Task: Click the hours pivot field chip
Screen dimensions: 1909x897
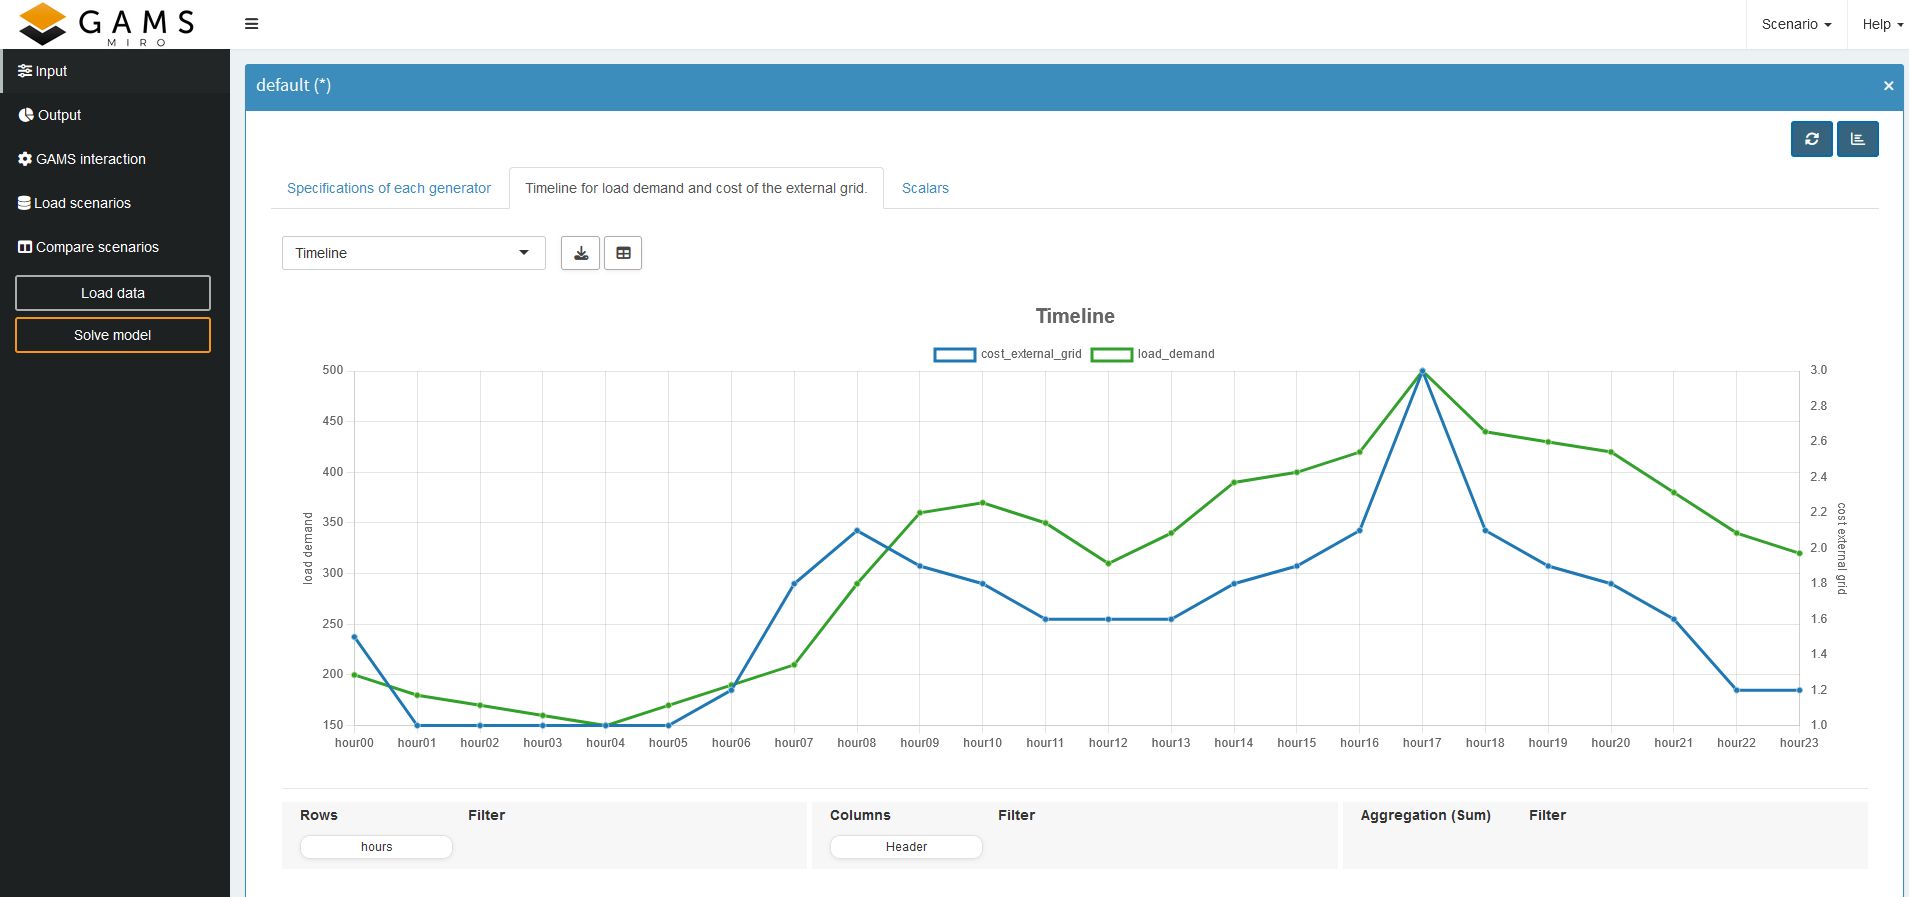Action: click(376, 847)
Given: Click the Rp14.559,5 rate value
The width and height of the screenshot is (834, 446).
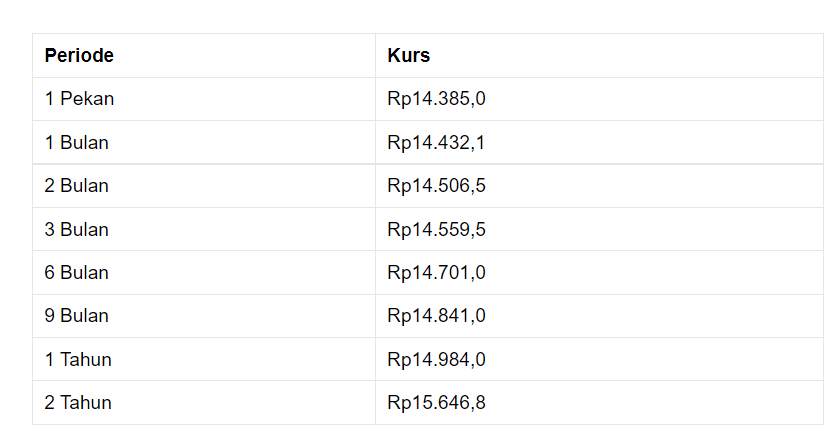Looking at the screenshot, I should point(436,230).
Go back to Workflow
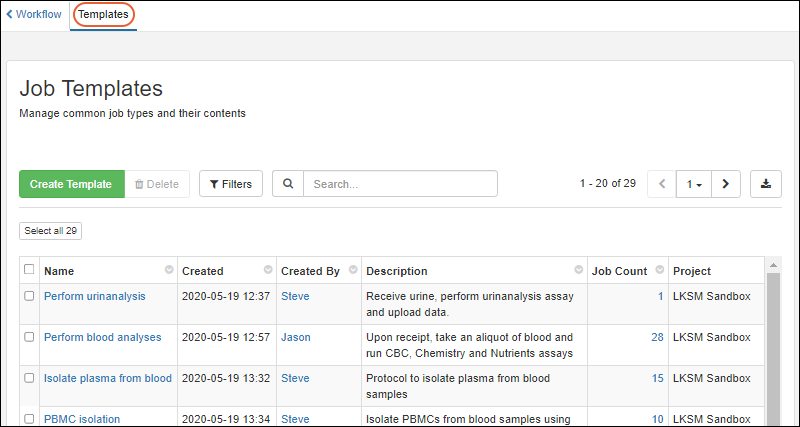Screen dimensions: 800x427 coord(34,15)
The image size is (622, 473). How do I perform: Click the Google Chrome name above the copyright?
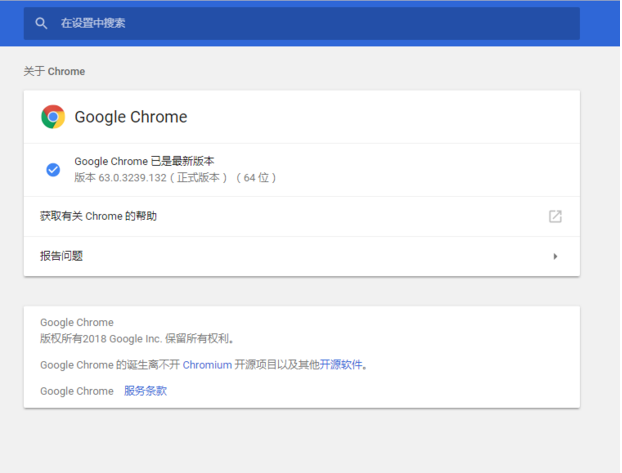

→ **Problem description**: Copy every line of the records above word for word, leaving out the pictures.

→ **Finished exercise**:
Task: Click the hours pivot field chip
Screen dimensions: 1909x897
Action: click(376, 847)
Given: Click the Rp14.559,5 rate value
The width and height of the screenshot is (834, 446).
Looking at the screenshot, I should point(436,230).
Go back to Workflow
Screen dimensions: 800x427 coord(34,15)
The image size is (622, 473). How do I perform: Click the Google Chrome name above the copyright?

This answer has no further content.